Work order
Return the data. Every word must match.

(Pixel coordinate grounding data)
____________________

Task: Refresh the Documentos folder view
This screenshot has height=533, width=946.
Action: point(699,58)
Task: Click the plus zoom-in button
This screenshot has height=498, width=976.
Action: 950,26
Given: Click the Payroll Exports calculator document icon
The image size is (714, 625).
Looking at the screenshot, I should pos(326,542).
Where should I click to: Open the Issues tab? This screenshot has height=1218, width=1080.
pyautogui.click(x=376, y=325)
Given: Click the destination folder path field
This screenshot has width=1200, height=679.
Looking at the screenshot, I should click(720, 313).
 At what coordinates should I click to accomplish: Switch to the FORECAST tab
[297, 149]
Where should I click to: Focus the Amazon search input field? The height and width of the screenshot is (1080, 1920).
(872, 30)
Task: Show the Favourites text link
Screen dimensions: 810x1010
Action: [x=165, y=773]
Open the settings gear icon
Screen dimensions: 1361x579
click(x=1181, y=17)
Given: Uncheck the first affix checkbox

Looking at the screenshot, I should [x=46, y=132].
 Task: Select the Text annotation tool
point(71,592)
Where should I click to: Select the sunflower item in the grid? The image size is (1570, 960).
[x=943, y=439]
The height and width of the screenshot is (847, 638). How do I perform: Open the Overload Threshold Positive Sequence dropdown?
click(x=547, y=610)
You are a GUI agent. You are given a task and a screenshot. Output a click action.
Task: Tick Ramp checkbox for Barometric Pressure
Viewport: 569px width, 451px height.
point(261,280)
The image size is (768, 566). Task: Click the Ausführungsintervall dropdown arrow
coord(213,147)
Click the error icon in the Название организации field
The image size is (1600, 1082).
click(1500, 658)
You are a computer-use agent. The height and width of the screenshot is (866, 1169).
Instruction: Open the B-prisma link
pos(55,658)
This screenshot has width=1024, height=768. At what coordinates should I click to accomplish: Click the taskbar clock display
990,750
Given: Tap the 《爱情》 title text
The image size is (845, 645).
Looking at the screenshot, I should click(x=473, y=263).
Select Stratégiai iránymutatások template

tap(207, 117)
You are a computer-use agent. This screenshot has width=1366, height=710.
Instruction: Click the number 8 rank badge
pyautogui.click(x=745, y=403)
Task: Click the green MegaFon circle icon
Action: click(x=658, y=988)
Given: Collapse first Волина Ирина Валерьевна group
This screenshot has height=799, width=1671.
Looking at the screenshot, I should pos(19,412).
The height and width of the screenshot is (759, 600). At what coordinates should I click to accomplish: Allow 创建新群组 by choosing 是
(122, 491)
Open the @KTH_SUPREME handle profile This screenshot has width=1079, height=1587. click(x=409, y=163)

____________________

Exercise answer
Task: Refresh the Documentos folder view
This screenshot has height=533, width=946.
Action: point(699,58)
Task: Click the plus zoom-in button
This screenshot has height=498, width=976.
Action: 950,26
Given: Click the Payroll Exports calculator document icon
The image size is (714, 625).
Looking at the screenshot, I should pos(326,542).
Where should I click to: Open the Issues tab? This screenshot has height=1218, width=1080.
pyautogui.click(x=376, y=325)
Given: Click the destination folder path field
This screenshot has width=1200, height=679.
Looking at the screenshot, I should click(720, 313).
 At what coordinates should I click to accomplish: Switch to the FORECAST tab
[297, 149]
Where should I click to: Focus the Amazon search input field? The height and width of the screenshot is (1080, 1920).
(872, 30)
Task: Show the Favourites text link
Screen dimensions: 810x1010
Action: [x=165, y=773]
Open the settings gear icon
Screen dimensions: 1361x579
click(x=1181, y=17)
Given: Uncheck the first affix checkbox

Looking at the screenshot, I should [x=46, y=132].
 Task: Select the Text annotation tool
point(71,592)
Where should I click to: Select the sunflower item in the grid? The image size is (1570, 960).
[x=943, y=439]
The height and width of the screenshot is (847, 638). How do I perform: Open the Overload Threshold Positive Sequence dropdown?
click(x=547, y=610)
You are a GUI agent. You are given a task and a screenshot. Output a click action.
Task: Tick Ramp checkbox for Barometric Pressure
Viewport: 569px width, 451px height.
point(261,280)
The image size is (768, 566). Task: Click the Ausführungsintervall dropdown arrow
coord(213,147)
Click the error icon in the Название организации field
The image size is (1600, 1082).
click(1500, 658)
You are a computer-use agent. The height and width of the screenshot is (866, 1169).
Instruction: Open the B-prisma link
pos(55,658)
This screenshot has width=1024, height=768. At what coordinates should I click to accomplish: Click the taskbar clock display
990,750
Given: Tap the 《爱情》 title text
The image size is (845, 645).
Looking at the screenshot, I should click(x=473, y=263).
Select Stratégiai iránymutatások template

tap(207, 117)
You are a computer-use agent. This screenshot has width=1366, height=710.
Instruction: Click the number 8 rank badge
pyautogui.click(x=745, y=403)
Task: Click the green MegaFon circle icon
Action: click(x=658, y=988)
Given: Collapse first Волина Ирина Валерьевна group
This screenshot has height=799, width=1671.
Looking at the screenshot, I should pos(19,412).
The height and width of the screenshot is (759, 600). At what coordinates should I click to accomplish: Allow 创建新群组 by choosing 是
(122, 491)
Open the @KTH_SUPREME handle profile This screenshot has width=1079, height=1587. click(x=409, y=163)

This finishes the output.